Hold tight to your vapes, friends.
Fearing Hong Kong’s impressionable youth may slide down a proverbial slippery slope, the government has proposed tightening regulations for e-cigarettes and other smoking alternatives but has stopped short of suggesting an outright ban.
In a 14-page document released yesterday, the Department of Health’s Food and Health Bureau recommended treating e-cigarettes — also known as vapes — like traditional tobacco products.
This would include banning sales to minors, prohibiting advertising, promotion and sponsorship, requiring health warnings on packaging, banning their use in no-smoking areas, and taxing manufacturers on any tobacco components.
The proposal — which will also cover herbal cigarettes and heat-not-burn devices for tobacco — will be debated at Legco next week.
In formulating its proposal, the department said it relied on information from the World Health Organization (WHO), which expressed concern about e-cigarettes as a “gateway” to smoking.
Exposed to the “behavioural and sensory characteristics of a conventional cigarette” (the department’s description of vaping), the youth just may not be able to help trying to real thing, they claimed.

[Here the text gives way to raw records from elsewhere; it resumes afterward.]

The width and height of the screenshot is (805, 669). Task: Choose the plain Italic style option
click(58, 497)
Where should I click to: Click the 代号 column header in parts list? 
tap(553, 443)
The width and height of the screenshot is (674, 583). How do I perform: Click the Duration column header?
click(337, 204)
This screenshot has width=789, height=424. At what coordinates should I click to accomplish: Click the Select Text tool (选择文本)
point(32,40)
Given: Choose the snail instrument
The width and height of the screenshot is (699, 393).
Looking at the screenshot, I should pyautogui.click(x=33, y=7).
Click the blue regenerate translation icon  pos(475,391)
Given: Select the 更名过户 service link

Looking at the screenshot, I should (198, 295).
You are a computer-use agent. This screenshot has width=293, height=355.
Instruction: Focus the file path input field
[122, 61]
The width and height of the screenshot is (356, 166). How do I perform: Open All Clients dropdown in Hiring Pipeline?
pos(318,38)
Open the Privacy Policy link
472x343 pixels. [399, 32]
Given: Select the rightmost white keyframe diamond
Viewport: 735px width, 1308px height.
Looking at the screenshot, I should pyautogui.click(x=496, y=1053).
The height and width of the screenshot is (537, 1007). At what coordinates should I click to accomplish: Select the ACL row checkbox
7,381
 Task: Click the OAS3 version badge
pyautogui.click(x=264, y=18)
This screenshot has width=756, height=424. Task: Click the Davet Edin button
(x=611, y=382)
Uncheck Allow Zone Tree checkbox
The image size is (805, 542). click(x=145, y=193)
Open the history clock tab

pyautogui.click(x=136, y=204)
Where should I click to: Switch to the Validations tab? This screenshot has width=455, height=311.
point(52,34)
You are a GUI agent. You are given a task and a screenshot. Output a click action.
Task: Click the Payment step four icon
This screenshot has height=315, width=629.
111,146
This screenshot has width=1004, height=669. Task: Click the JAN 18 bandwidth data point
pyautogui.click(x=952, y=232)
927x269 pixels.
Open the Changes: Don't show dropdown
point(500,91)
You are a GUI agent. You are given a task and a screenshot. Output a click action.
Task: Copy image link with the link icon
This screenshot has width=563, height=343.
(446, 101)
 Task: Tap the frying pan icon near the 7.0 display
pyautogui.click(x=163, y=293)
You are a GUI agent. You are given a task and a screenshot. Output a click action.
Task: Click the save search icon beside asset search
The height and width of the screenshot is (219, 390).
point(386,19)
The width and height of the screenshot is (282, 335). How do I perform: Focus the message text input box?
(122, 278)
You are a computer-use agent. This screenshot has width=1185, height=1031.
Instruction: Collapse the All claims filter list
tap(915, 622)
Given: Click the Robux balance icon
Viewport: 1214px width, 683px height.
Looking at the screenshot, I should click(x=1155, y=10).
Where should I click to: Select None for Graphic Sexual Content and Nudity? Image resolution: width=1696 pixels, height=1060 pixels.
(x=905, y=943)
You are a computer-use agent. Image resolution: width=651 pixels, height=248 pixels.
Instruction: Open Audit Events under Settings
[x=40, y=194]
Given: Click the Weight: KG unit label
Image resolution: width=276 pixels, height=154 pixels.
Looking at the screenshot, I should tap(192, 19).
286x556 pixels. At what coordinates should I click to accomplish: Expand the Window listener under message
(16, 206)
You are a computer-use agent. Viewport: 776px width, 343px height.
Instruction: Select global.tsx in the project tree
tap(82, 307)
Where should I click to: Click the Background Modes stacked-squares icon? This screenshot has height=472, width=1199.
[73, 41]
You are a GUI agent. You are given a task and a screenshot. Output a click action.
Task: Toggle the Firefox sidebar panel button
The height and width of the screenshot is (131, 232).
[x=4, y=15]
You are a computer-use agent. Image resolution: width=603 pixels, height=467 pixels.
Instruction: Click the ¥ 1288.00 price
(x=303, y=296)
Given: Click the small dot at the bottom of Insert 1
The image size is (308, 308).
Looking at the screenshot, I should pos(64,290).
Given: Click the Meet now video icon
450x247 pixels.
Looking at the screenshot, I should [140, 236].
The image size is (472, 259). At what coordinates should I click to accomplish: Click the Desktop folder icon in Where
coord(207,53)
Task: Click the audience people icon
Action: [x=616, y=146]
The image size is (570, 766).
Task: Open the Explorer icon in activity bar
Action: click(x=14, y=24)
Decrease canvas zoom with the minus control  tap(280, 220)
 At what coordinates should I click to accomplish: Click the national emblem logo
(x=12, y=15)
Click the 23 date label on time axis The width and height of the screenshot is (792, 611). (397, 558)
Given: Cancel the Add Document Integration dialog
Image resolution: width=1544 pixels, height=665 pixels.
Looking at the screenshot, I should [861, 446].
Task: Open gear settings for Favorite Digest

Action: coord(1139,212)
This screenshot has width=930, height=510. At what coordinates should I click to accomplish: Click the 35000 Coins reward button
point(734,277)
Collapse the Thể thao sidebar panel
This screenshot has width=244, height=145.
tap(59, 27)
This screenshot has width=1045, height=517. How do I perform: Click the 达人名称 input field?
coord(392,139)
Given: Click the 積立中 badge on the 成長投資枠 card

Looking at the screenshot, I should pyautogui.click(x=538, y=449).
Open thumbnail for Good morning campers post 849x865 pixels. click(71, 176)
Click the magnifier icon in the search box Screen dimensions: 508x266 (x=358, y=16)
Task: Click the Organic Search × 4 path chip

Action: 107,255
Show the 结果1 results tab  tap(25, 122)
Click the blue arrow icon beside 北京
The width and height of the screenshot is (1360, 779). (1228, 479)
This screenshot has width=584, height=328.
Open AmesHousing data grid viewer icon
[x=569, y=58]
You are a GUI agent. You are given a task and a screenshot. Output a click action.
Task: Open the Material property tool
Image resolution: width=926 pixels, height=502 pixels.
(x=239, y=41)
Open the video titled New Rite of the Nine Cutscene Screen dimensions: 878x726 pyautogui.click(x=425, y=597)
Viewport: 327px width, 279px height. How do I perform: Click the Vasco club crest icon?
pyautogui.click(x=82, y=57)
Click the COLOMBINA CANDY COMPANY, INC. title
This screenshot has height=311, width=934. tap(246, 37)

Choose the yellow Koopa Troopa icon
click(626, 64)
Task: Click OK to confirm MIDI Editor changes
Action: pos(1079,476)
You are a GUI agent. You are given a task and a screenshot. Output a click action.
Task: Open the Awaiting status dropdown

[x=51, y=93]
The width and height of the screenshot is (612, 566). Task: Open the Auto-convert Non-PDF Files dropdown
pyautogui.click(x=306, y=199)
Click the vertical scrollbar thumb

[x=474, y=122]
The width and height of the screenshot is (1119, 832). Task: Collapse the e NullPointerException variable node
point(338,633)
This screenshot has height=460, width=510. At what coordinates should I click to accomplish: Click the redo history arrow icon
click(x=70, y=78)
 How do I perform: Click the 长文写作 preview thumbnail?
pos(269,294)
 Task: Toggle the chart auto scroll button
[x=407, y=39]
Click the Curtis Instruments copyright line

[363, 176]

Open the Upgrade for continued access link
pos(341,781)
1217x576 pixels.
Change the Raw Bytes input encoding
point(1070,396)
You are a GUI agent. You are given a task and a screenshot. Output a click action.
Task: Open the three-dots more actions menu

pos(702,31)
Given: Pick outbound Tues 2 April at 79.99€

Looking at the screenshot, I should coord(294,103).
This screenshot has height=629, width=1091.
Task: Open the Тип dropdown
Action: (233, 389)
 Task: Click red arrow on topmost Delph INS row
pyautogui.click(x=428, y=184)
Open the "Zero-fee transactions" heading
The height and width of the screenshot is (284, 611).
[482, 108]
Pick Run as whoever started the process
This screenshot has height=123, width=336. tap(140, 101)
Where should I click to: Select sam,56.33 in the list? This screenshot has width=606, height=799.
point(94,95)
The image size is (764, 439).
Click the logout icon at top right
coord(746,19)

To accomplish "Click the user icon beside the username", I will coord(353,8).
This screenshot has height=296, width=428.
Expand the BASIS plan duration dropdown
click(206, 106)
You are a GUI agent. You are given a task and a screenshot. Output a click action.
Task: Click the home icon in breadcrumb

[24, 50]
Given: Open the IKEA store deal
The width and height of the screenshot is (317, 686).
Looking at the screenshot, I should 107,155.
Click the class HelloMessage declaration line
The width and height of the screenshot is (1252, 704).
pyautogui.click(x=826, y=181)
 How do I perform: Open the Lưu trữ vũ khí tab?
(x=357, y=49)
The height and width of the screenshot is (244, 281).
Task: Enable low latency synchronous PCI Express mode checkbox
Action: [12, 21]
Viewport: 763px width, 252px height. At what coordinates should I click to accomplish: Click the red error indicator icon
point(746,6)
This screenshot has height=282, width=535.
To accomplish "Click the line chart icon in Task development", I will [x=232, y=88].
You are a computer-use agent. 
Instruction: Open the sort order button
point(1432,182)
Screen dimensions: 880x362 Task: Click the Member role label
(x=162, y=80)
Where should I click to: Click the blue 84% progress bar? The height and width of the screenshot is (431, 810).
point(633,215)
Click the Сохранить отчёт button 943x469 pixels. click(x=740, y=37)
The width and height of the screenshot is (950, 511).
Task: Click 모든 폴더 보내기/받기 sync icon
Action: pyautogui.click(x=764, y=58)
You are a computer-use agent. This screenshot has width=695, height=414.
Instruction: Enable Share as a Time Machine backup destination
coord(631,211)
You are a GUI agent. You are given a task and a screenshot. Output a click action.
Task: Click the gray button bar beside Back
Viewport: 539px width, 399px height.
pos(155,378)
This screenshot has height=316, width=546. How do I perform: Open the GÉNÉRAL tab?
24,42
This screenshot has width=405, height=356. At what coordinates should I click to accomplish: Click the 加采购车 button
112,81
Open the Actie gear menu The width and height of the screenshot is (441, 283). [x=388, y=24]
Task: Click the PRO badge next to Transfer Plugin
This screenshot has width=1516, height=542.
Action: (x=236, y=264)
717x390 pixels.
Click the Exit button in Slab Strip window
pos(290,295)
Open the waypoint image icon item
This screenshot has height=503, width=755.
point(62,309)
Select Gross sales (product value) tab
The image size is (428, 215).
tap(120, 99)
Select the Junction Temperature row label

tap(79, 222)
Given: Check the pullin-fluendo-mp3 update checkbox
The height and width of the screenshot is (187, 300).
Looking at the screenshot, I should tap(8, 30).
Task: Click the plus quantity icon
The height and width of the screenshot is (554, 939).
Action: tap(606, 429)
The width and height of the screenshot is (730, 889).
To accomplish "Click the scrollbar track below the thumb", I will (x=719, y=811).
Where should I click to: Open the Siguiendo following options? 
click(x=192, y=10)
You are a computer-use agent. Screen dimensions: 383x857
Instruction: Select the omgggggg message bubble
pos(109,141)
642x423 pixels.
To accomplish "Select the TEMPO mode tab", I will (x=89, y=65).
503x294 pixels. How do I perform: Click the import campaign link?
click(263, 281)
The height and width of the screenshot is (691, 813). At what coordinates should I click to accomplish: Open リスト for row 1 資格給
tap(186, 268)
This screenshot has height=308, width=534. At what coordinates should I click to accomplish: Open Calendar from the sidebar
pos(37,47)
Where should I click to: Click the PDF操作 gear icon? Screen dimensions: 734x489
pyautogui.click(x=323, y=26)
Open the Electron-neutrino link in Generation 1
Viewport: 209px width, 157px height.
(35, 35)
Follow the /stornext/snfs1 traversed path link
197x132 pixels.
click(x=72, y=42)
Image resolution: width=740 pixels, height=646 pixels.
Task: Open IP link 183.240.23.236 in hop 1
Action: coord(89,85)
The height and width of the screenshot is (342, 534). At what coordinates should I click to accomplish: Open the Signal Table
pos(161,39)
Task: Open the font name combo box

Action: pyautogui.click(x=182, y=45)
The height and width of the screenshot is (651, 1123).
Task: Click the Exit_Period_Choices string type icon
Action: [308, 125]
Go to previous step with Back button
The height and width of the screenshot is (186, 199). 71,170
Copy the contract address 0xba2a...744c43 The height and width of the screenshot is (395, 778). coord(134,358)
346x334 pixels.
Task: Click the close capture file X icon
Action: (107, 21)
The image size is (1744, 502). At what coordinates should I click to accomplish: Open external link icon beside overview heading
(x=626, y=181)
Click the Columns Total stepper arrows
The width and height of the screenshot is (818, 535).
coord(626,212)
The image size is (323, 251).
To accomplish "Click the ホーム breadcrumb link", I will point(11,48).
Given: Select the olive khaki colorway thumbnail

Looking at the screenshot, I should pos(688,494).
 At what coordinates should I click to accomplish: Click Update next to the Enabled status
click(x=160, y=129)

“The increasing ubiquity of e-cigarettes in the public arena may also renormalise the smoking imagery, increasing acceptance of smoking in general,” said the department, which pointed to studies showing vaping was increasingly popular in the city.
“Once such use has taken root it could be very difficult to introduce meaningful regulation.”
The department cited advice by the WHO, which stated that e-cigarettes are “unlikely to be harmless” though no long term studies have been completed given their relatively recent appearance on the market.
It also pointed to a 2015 Hong Kong Baptist University test of the liquid used in vapes, which detected formaldehyde and heavy metals. That study was called into question by a cardiovascular surgeon who studies e-cigarettes.
Thomas McRae, owner of the Vape Shop in Sai Ying Pun, said that while he welcomed regulation, the government continued to show a bias against vaping and ignored evidence of their success in stopping people smoking.
“It’s good they’re not banning it, but I think they clearly haven’t done their full research,” he told Coconuts HK, pointing to research by the United Kingdom’s National Health Service which found vaping carries a “fraction of the risk” of smoking.
He also disputed the claim that e-cigarettes acted as a “gateway” to smoking.
“We get on an average about 1,500 customers a month, and I’ve been doing this for about three years now, and I’ve never met one person who starts vaping and then picks up smoking.”
On the proposed regulations, he said his business already followed most, including not selling to minors.
“Regulation is good, as long as it’s not taxed too much making it unaffordable for everyone, it keeps out all the startups who aren’t doing things properly,” he said.